Task item =
Among the lines of the entries below, count those containing the word "gear" and answer with the number only.

Data provided =
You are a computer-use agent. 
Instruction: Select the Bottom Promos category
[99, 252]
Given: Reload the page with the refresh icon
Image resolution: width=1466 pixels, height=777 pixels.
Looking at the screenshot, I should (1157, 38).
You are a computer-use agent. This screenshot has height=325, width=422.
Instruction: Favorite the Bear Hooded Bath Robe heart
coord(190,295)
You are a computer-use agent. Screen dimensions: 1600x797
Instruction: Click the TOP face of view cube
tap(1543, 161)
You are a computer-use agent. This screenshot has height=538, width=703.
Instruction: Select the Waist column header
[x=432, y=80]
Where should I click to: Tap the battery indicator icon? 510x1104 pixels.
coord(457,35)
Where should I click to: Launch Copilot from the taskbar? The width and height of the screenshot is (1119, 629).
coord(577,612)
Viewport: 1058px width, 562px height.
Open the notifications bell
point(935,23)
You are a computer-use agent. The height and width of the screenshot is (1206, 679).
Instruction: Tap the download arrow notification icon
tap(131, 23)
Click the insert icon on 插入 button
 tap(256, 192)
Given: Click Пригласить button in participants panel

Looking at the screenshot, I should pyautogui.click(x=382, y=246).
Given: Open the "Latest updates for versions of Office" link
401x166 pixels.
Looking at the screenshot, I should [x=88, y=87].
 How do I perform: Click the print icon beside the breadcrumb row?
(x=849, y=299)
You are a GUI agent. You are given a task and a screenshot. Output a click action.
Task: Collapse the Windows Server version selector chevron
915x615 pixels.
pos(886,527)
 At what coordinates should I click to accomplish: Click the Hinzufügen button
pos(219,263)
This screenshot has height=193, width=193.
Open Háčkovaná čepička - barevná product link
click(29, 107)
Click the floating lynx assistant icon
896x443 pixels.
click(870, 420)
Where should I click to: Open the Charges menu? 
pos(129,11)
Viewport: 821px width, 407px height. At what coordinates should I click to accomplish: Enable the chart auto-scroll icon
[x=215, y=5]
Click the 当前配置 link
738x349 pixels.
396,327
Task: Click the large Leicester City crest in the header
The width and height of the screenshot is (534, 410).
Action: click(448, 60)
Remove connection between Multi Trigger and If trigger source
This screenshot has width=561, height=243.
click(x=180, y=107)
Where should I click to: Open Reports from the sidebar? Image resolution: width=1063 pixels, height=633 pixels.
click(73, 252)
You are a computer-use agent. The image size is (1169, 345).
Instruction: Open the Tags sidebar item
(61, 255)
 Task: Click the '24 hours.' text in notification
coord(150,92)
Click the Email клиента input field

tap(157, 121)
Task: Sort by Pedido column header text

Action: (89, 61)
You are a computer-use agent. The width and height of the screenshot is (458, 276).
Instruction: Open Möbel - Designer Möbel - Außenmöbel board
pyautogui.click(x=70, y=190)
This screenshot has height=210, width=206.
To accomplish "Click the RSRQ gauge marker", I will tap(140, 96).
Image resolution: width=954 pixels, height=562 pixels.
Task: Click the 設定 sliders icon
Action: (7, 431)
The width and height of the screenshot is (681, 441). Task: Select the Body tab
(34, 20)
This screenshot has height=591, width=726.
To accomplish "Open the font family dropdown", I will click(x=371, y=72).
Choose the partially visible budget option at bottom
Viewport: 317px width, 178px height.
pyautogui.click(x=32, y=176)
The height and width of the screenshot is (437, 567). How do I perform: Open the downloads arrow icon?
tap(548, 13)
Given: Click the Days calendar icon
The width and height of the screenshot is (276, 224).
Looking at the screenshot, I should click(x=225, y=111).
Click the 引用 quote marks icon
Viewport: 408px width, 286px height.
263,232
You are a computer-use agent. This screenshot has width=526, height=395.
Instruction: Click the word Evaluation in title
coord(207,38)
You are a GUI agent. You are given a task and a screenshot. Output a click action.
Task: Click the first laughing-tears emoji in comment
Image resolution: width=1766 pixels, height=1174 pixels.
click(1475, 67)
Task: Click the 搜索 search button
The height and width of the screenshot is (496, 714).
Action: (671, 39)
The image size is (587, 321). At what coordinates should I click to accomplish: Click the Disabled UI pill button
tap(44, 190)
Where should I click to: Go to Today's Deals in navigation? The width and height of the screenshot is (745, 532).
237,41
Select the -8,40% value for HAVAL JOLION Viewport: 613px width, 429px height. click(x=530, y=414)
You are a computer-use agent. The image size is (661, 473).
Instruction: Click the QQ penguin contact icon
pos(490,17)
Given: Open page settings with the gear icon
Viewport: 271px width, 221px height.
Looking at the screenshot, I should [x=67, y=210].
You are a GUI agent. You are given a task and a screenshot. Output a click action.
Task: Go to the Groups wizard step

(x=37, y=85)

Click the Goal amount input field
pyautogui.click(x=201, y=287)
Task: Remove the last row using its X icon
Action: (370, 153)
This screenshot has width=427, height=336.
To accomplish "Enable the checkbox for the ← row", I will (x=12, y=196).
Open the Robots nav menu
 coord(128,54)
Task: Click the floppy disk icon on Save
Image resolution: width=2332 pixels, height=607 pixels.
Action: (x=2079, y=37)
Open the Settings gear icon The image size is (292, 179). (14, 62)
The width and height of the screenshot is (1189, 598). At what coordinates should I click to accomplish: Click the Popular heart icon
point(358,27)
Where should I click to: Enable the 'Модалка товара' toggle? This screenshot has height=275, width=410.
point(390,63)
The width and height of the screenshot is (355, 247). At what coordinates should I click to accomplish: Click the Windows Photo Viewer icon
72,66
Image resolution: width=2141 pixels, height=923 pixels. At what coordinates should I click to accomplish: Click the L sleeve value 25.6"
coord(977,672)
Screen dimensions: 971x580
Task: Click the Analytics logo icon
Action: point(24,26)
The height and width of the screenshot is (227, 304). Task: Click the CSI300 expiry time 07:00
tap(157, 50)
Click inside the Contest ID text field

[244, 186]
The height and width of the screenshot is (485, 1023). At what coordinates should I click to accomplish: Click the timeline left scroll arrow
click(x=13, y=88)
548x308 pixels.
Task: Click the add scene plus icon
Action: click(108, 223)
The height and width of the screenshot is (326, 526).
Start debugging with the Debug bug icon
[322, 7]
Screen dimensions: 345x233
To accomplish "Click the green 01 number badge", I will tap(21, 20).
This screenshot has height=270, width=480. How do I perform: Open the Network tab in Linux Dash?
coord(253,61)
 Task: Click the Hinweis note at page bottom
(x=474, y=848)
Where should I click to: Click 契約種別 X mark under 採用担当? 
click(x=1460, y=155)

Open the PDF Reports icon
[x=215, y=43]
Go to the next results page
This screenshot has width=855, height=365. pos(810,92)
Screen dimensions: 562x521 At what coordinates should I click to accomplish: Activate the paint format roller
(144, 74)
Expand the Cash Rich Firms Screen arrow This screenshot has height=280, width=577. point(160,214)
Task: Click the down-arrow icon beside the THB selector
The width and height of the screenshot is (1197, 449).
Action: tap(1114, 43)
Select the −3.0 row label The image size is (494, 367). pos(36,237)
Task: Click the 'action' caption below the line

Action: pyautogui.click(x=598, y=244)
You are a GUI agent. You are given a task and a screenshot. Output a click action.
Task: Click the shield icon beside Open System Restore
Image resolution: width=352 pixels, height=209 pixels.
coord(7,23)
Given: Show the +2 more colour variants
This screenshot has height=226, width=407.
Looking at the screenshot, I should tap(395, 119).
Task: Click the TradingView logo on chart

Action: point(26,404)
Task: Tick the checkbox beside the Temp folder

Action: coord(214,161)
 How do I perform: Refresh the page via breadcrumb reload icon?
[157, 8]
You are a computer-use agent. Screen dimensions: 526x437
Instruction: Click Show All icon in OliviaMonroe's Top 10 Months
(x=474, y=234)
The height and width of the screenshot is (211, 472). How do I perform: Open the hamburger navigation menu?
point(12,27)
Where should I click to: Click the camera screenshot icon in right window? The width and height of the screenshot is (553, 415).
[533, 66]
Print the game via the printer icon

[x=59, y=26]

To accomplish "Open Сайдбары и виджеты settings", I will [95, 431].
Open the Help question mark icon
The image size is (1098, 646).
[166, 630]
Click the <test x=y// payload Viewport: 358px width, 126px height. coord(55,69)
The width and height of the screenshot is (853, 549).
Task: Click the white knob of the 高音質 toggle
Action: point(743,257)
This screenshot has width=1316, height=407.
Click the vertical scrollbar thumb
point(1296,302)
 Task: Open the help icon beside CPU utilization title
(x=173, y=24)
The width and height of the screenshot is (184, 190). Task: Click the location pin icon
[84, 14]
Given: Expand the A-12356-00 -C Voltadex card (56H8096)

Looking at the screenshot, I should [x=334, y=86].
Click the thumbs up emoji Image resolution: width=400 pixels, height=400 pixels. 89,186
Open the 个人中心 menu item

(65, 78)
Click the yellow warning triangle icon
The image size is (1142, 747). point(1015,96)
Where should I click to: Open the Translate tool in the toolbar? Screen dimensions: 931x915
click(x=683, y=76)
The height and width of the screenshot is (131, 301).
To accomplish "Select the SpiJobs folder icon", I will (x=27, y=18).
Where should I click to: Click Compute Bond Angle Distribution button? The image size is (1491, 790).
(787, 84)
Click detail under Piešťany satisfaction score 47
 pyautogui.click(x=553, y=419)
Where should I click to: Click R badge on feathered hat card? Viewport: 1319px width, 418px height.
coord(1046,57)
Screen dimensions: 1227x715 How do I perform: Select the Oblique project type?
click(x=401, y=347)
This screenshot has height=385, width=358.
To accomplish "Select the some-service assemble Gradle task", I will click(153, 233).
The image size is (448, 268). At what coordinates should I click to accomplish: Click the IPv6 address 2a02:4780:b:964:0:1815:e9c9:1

Written solution =
2